Opening Hours & Ticket Prices
The Sainte-Chapelle of Paris is open every day from 9 am to 7 pm (April to September) or from 9 am to 5 pm (October to March), with the last entry being 40 minutes before closing. Like most monuments, the temple is closed on January 1st, May 1st, and December 25th.
As for the ticket, it costs €11.5 and can be purchased at the Centre des Monuments Nationaux online ticket office, but entry is free for people under 18 and young people between 18 and 25, residing in the European Union. If you want to visit the Sainte-Chapelle and the Conciergerie, there is a combined ticket for €18.5.
What to See at the Sainte-Chapelle of Paris
The Lower Chapel of the Sainte-Chapelle of Paris was used by the inhabitants of the Royal Palace who weren’t relatives or close friends of Louis IX. Dedicated to the Virgin Mary, it’s a relatively low temple, less than 7 meters high – especially when compared to the Upper Chapel.
The Chapelle Basse‘s ornamentation dates back to a 19th-century restoration campaign. In the 1850s, the sculptor Geoffroy-Dechaume designed the chapel’s portal and much of its decorative elements, which are based on the Fleur-de-lis (the emblem of Louis IX) and the coat of arms of Blanche of Castile (his mother).
The Upper Chapel of the Sainte-Chapelle of Paris is a true work of art in Gothic architecture. The walls, which seem to be made of endless stained glass, form a dazzling and unique spectacle of light and color – although it reminds me a little of the Basilica of the Sagrada Familia in the city of Barcelona!

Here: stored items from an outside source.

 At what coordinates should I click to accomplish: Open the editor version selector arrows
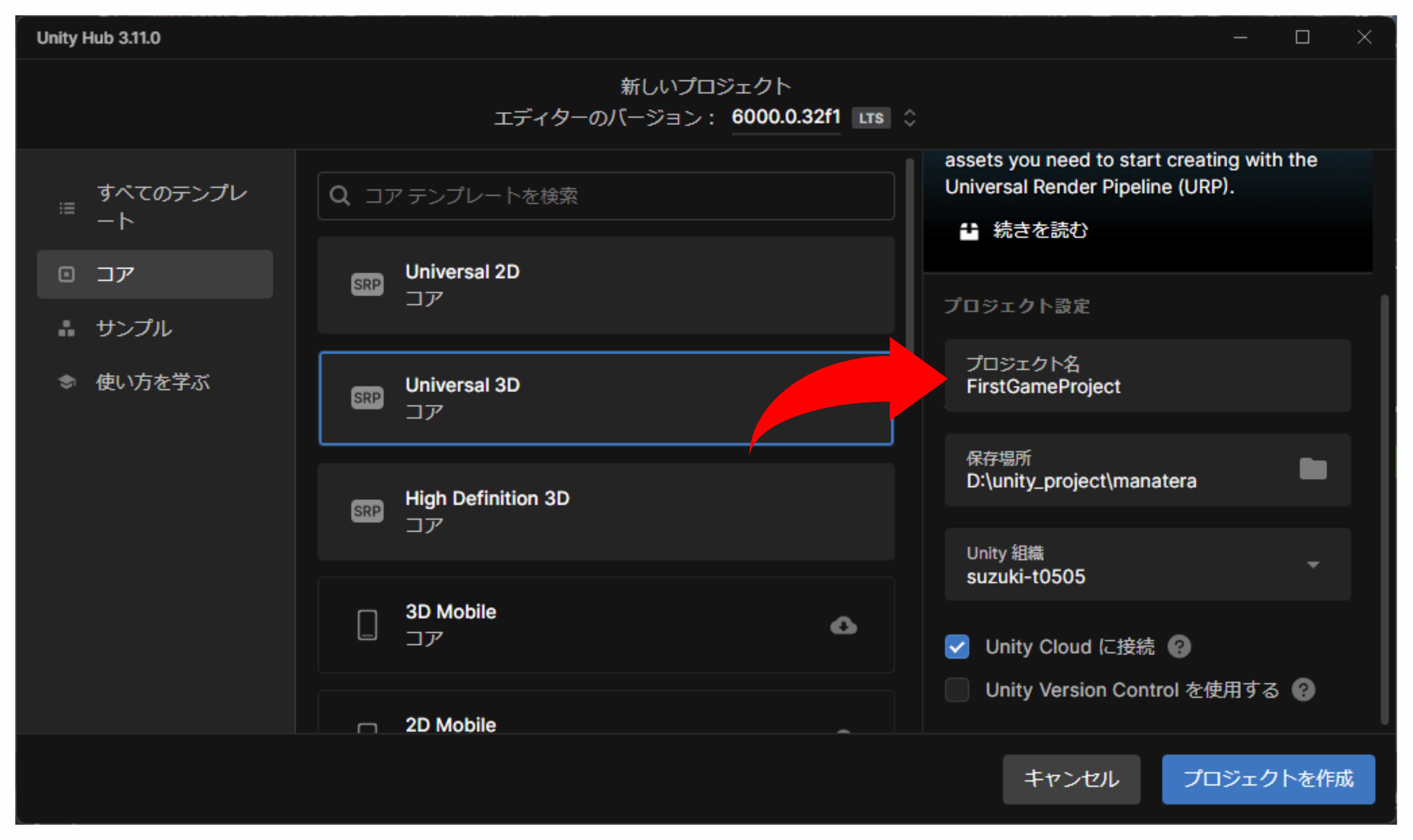pyautogui.click(x=909, y=118)
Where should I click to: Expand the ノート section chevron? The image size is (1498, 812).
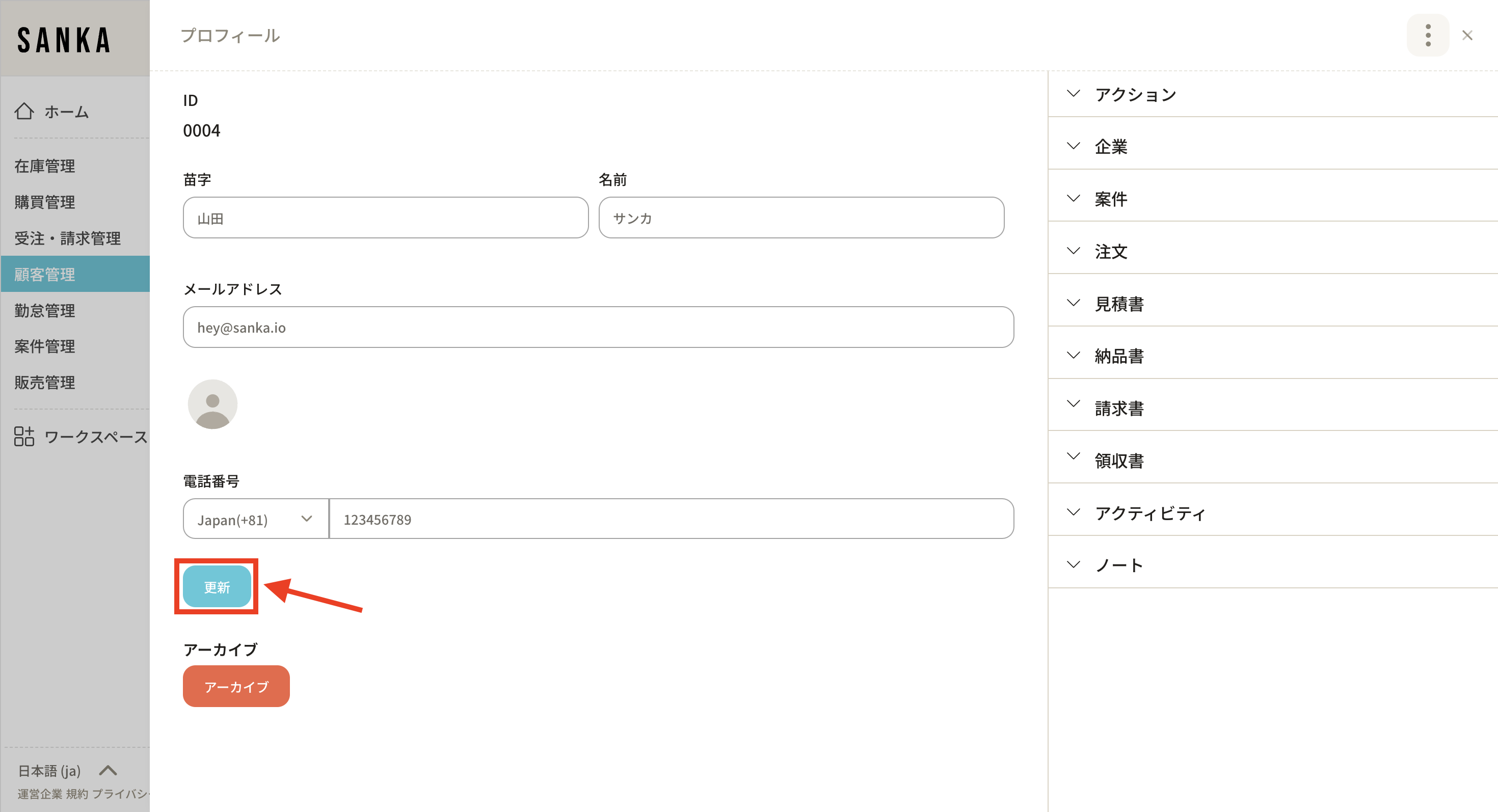click(x=1074, y=564)
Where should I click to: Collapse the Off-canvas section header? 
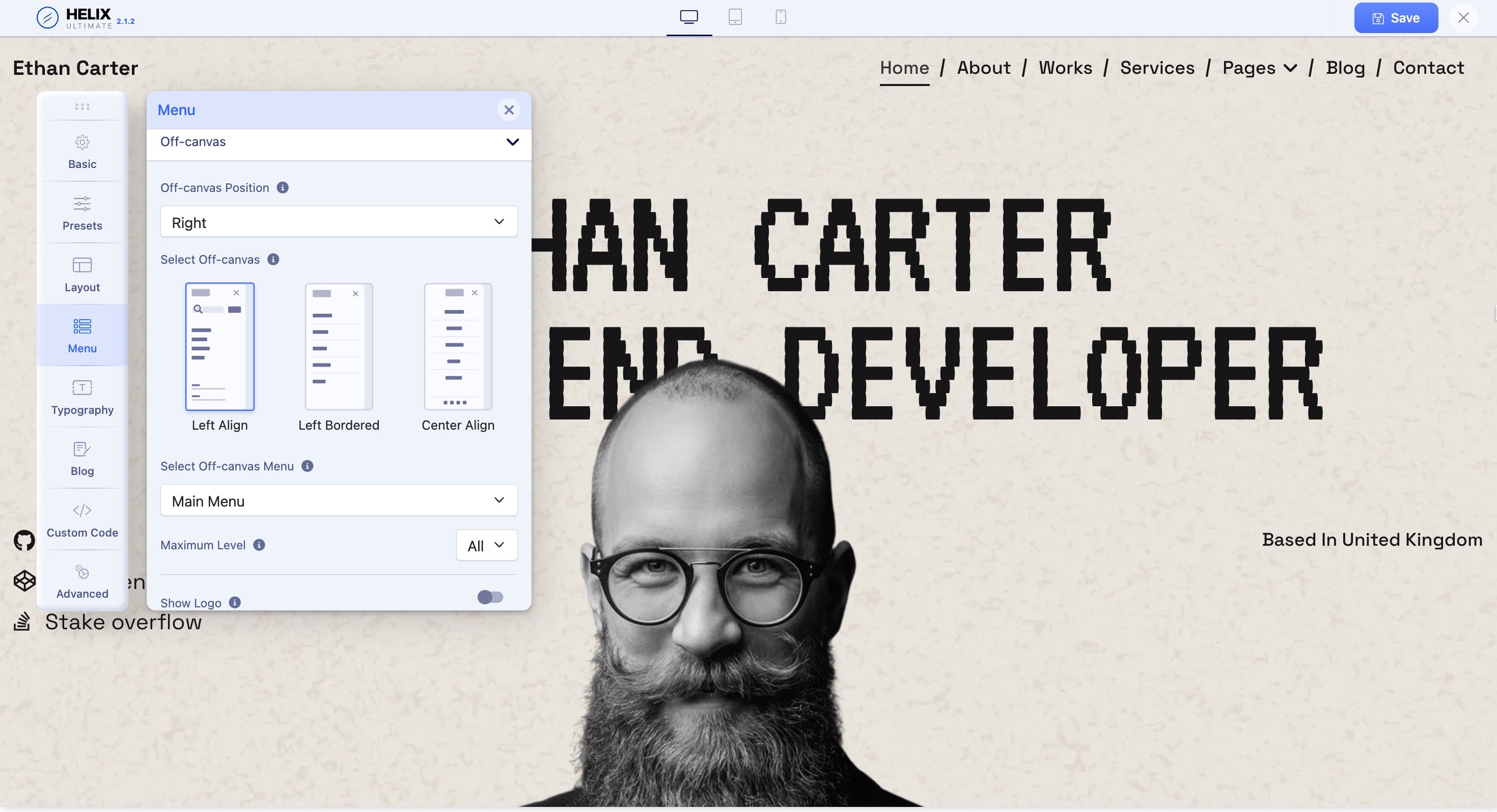(x=339, y=143)
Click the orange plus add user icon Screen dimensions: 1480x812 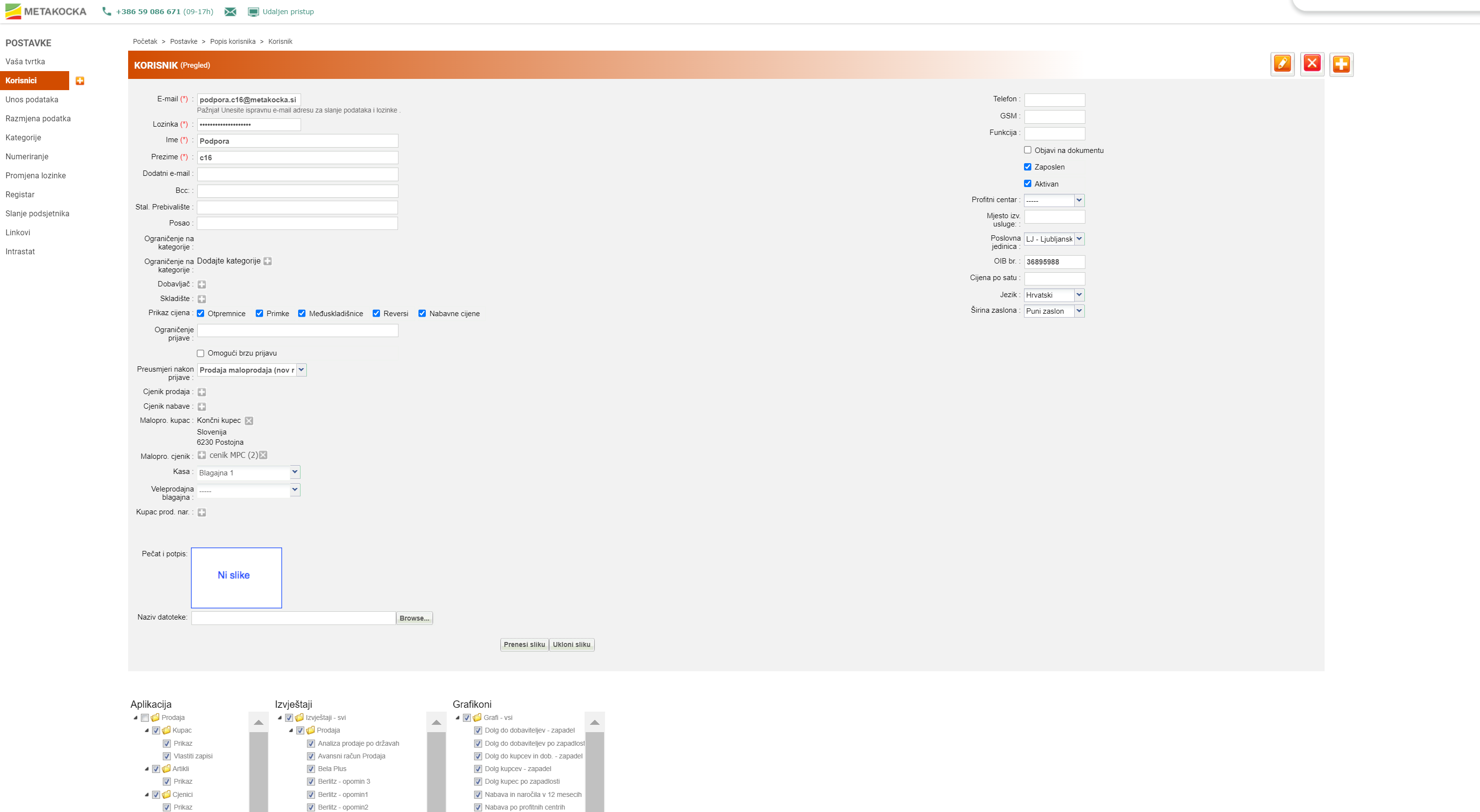pos(1341,64)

The famous reliquary that led to the construction of the chapel was on the main altar, in front of a series of stained-glass windows on the Passion of Christ. With the French Revolution, the relics were transferred to Notre Dame, but after the Cathedral fire in 2019, they were kept in the Louvre Museum.
The Chapelle Haute is surrounded by 1113 stained glass windows, which narrate countless biblical scenes, from the creation of the world to the resurrection of Jesus Christ. Many of these stained glasses are the original ones installed in the 13th century, making the temple one of the best models of this type of medieval art in Europe!
A curious fact that not everyone knows is that some of the oldest stained glass windows in the Sainte-Chapelle of Paris are on display at the Musée de Cluny (or Musée national du Moyen Âge, also in the French capital) and at the Victoria and Albert Museum, in London!
This magnificent Rose Window measuring 9 meters in diameter was made at the end of the 15th century, unlike the other stained glass windows – which date back to the 1240s, when the Sainte-Chapelle of Paris was built.
Located on top of the façade of the Upper Chapel, above the main entrance to the temple, it illustrates scenes from the Book of Revelation (written by St. John the Evangelist), over 89 panels in the form of flames.
Rose Windows are one of the most characteristic architectural elements of the Gothic style, but they are usually associated with large cathedrals – making this Rose Window very special!
One of the decorative elements of the Sainte-Chapelle of Paris that suffered the most from the vandal acts of the French Revolution was the sculptural set.
Fortunately, during the restoration work in the 19th century, Geoffroy-Dechaume managed to recreate most of the pieces, using engravings from previous centuries.
If, on the one hand, the Virgin Mary is the protagonist of the portal of the Lower Chapel, on the other hand, Jesus Christ is the central figure of the portal of the Upper Chapel.
Besides the stone panels that adorn both entrances, there are other sculptures inside the temples. For example, the statue of Louis IX in the center of the Chapelle Basse and the group of figures of the Apostles on the walls of the Chapelle Haute stand out.